Seçimden sonra Cumhurbaşkanı Erdoğan’ı ilk arayan Rusya Devlet Başkanı Putin olmuş ve seçimlerde elde ettiği başarıdan dolayı kutlamış.
Oysa seçimden birinci parti olarak çıkmasına rağmen ortada kutlanacak bir başarı yoktur ve iktidar partisi yöneticileri de bunu gördüklerini anlatan açıklamalar yapmıştır.
Putin’in ikinci hatası “parti lideri” olmayan, Türkiye Anayasası’na göre “tarafsız” olması gereken Cumhurbaşkanı’nı Başbakan yerine koyarak yazdığı mesajdır. Kaldı ki seçim sonucu toplumun da bu tarafsızlık konumunun korunmasını istediğini gösteriyor.

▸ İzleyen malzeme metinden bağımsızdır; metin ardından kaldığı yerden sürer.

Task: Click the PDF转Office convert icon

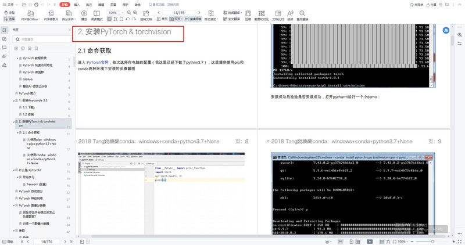Action: click(x=30, y=16)

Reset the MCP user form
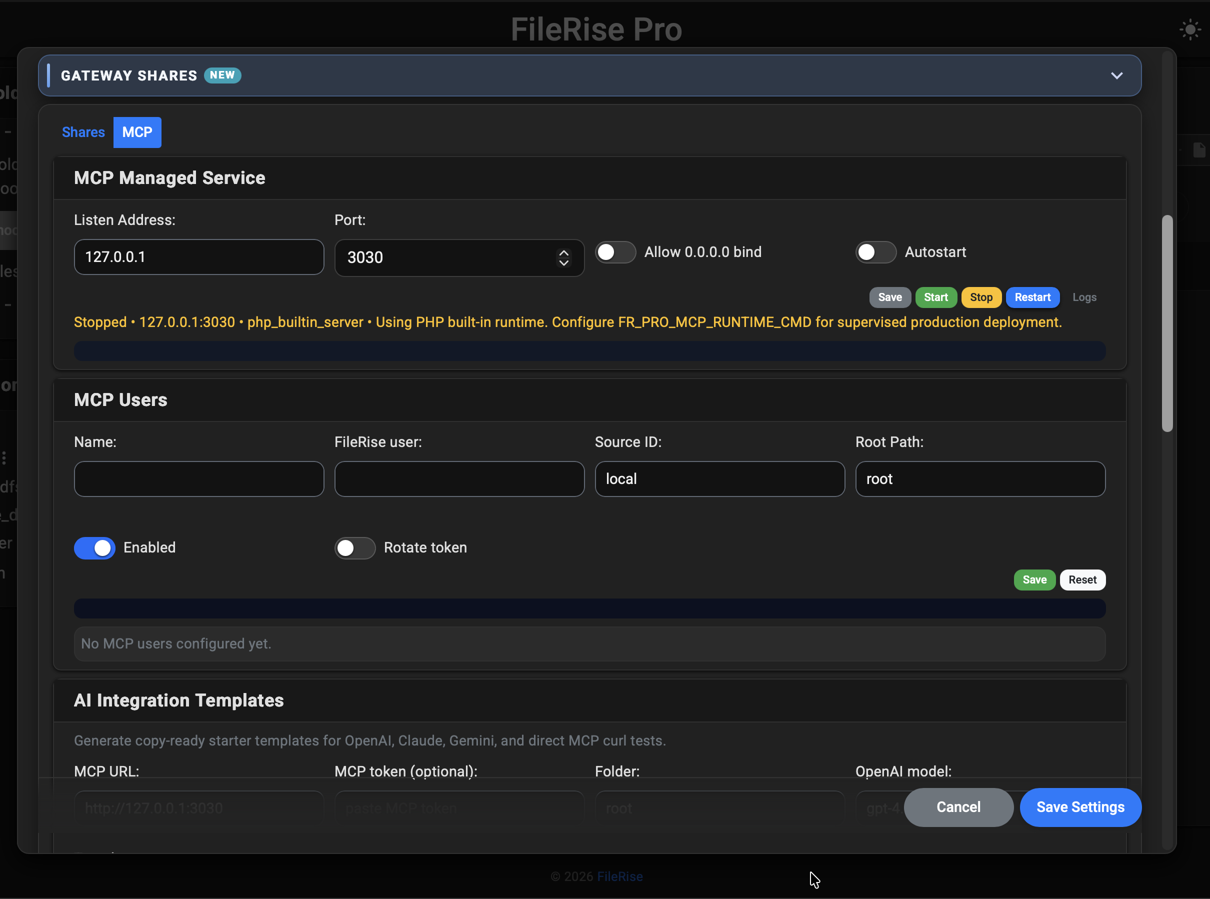click(1082, 580)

Acaba bugünden sonraki gelişmeler Cumhurbaşkanı ve Başbakan’ın bu gerçeği gördüğünü ortaya koyacak mı, yoksa tam aksi mi olacak?
Koalisyon denemesi!
AKP tarafından yapılan açıklamalar içinde şüphesiz ki en önemli olanı AKP Genel Başkan Yardımcısı Numan Kurtulmuş’un “Bir koalisyonun mutlaka ortaya çıkacağını, erken seçimin en uzak ihtimal olduğunu” söylediği konuşmadır.
Başbakan Yardımcısı Bülent Arınç da dün “AKP’nin tek başına iktidar olma imkanı bulamamasından dolayı üzgün olduğunu” tekrarladıktan sonra “Siyasette kapı kapatılmaz. Ülkenin yönetime ihtiyacı var. Kapı kapatan siyasetçi basit ve korkak siyasetçidir” dedi.
Kurtulmuş ve Arınç haklıdır, koalisyon hükümeti denenmeli, iktidar ve muhalefet partileri siyasetin tıkanmasına ortam hazırlamamalıdır.
Yeni Türkiye bu!
Başbakan Davutoğlu seçim gecesi yaptığı balkon konuşmasında, bahçede toplanan partililere “Yeni Türkiye’ye var mısınız” diye sorarak koro halinde söylediklerini tekrarlattı. Oysa seçim sonucuna göre milli irade “başkanlık sistemiyle yürüyecek yeni bir Türkiye modelini istemediğini” anlatmıştır.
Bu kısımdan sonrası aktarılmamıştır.